Records of target positions
--- start ---

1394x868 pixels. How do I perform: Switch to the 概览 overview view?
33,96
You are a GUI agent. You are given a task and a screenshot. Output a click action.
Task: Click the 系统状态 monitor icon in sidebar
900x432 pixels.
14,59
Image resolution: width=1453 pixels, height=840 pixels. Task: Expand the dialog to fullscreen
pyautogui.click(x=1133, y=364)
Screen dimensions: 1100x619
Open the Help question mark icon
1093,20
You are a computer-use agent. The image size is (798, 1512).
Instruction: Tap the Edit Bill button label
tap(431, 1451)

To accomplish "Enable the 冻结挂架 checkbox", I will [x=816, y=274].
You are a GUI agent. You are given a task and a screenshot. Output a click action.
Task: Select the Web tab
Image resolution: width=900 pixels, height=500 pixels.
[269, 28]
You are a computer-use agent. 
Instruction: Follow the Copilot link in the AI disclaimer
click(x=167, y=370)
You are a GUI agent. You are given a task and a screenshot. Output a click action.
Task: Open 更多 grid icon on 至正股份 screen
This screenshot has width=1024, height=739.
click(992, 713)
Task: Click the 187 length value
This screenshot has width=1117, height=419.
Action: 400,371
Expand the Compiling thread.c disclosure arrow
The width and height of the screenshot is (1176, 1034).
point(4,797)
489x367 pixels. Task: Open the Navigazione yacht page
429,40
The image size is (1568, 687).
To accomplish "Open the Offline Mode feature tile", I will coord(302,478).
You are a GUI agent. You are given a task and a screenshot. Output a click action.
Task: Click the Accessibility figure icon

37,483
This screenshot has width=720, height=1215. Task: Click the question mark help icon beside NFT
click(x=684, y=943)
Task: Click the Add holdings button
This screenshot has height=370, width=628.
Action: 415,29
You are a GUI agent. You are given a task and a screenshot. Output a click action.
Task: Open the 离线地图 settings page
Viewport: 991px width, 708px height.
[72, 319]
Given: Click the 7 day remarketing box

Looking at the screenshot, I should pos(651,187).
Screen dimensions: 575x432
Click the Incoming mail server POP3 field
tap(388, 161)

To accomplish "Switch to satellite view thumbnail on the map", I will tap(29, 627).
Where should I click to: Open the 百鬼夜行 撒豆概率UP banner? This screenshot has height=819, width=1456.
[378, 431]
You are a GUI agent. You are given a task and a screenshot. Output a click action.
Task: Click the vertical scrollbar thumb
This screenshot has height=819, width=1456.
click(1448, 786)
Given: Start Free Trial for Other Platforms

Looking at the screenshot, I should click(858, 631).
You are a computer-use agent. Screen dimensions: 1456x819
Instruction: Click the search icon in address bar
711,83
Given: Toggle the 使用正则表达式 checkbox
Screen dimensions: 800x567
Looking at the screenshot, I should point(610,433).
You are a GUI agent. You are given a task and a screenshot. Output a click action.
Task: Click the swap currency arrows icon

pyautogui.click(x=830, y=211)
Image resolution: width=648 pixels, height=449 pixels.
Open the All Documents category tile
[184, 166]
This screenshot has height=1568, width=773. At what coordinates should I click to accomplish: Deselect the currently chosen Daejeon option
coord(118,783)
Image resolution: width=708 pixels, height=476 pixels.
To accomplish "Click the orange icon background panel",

--- end ---

■ **EXERCISE INSTRUCTIONS**
Rewrite the records from their first line through the line containing "will tap(29, 627).", inclusive, changing "computer-use agent" to "screen agent" and leaving everything else as it stands.

■ **REPLY**
1394x868 pixels. How do I perform: Switch to the 概览 overview view?
33,96
You are a GUI agent. You are given a task and a screenshot. Output a click action.
Task: Click the 系统状态 monitor icon in sidebar
900x432 pixels.
14,59
Image resolution: width=1453 pixels, height=840 pixels. Task: Expand the dialog to fullscreen
pyautogui.click(x=1133, y=364)
Screen dimensions: 1100x619
Open the Help question mark icon
1093,20
You are a screen agent. The image size is (798, 1512).
Instruction: Tap the Edit Bill button label
tap(431, 1451)

To accomplish "Enable the 冻结挂架 checkbox", I will [x=816, y=274].
You are a GUI agent. You are given a task and a screenshot. Output a click action.
Task: Select the Web tab
Image resolution: width=900 pixels, height=500 pixels.
[269, 28]
You are a screen agent. 
Instruction: Follow the Copilot link in the AI disclaimer
click(x=167, y=370)
You are a GUI agent. You are given a task and a screenshot. Output a click action.
Task: Open 更多 grid icon on 至正股份 screen
This screenshot has width=1024, height=739.
click(992, 713)
Task: Click the 187 length value
This screenshot has width=1117, height=419.
Action: 400,371
Expand the Compiling thread.c disclosure arrow
The width and height of the screenshot is (1176, 1034).
point(4,797)
489x367 pixels. Task: Open the Navigazione yacht page
429,40
The image size is (1568, 687).
To accomplish "Open the Offline Mode feature tile", I will coord(302,478).
You are a GUI agent. You are given a task and a screenshot. Output a click action.
Task: Click the Accessibility figure icon

37,483
This screenshot has width=720, height=1215. Task: Click the question mark help icon beside NFT
click(x=684, y=943)
Task: Click the Add holdings button
This screenshot has height=370, width=628.
Action: 415,29
You are a GUI agent. You are given a task and a screenshot. Output a click action.
Task: Open the 离线地图 settings page
Viewport: 991px width, 708px height.
[72, 319]
Given: Click the 7 day remarketing box

Looking at the screenshot, I should pos(651,187).
Screen dimensions: 575x432
Click the Incoming mail server POP3 field
tap(388, 161)

To accomplish "Switch to satellite view thumbnail on the map", I will tap(29, 627).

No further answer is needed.